◆ TASK TO CARRY OUT
Return every line of the records that includes the string "computer".

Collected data
* * * * * * * * *

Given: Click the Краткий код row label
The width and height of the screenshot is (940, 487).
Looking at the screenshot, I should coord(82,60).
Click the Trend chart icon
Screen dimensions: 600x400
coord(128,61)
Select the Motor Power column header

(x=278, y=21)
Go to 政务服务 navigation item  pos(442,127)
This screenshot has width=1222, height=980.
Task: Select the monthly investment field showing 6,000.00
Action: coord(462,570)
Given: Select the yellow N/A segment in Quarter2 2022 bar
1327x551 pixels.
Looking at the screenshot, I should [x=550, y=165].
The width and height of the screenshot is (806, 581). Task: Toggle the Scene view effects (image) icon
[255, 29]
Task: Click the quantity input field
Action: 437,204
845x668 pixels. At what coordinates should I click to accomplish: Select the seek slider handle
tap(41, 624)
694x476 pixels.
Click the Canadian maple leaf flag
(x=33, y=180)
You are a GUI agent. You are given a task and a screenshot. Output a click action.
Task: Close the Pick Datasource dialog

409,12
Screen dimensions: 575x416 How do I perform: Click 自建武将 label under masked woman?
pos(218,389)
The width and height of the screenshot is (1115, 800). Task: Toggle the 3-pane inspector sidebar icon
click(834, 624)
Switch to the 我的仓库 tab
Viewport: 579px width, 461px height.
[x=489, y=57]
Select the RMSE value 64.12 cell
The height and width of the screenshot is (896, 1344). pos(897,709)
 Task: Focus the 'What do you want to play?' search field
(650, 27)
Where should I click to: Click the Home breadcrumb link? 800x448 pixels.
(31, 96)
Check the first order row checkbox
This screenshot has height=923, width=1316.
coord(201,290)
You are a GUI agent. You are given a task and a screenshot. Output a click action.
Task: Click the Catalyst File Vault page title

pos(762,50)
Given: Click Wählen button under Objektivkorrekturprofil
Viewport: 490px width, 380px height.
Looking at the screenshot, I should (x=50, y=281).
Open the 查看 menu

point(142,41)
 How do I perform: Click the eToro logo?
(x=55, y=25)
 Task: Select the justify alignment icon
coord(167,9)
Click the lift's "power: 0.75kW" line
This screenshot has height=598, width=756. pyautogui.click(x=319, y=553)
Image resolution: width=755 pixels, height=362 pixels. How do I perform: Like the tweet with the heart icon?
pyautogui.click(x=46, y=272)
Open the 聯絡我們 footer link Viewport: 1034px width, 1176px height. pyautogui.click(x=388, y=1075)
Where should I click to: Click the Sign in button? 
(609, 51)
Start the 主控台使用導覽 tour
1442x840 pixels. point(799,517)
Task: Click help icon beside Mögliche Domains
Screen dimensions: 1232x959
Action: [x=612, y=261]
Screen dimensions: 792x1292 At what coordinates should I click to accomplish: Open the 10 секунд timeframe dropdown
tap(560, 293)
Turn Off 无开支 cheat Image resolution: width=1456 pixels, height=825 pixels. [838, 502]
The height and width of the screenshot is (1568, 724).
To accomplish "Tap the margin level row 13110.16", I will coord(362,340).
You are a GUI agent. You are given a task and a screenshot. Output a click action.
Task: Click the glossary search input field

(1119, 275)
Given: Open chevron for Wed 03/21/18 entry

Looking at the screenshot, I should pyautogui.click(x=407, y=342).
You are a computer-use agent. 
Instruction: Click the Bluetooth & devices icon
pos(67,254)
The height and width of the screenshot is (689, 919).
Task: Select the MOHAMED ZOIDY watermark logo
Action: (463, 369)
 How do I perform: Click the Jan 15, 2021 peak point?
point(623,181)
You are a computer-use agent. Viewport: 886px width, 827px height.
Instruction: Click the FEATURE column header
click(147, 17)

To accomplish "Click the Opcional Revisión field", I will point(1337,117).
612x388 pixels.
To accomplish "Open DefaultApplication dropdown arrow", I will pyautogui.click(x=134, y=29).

* * * * * * * * *

◆ SOLUTION FOR THIS PROBLEM
You are a computer-use agent. 
You are a computer-use agent. Viewport: 886px width, 827px height.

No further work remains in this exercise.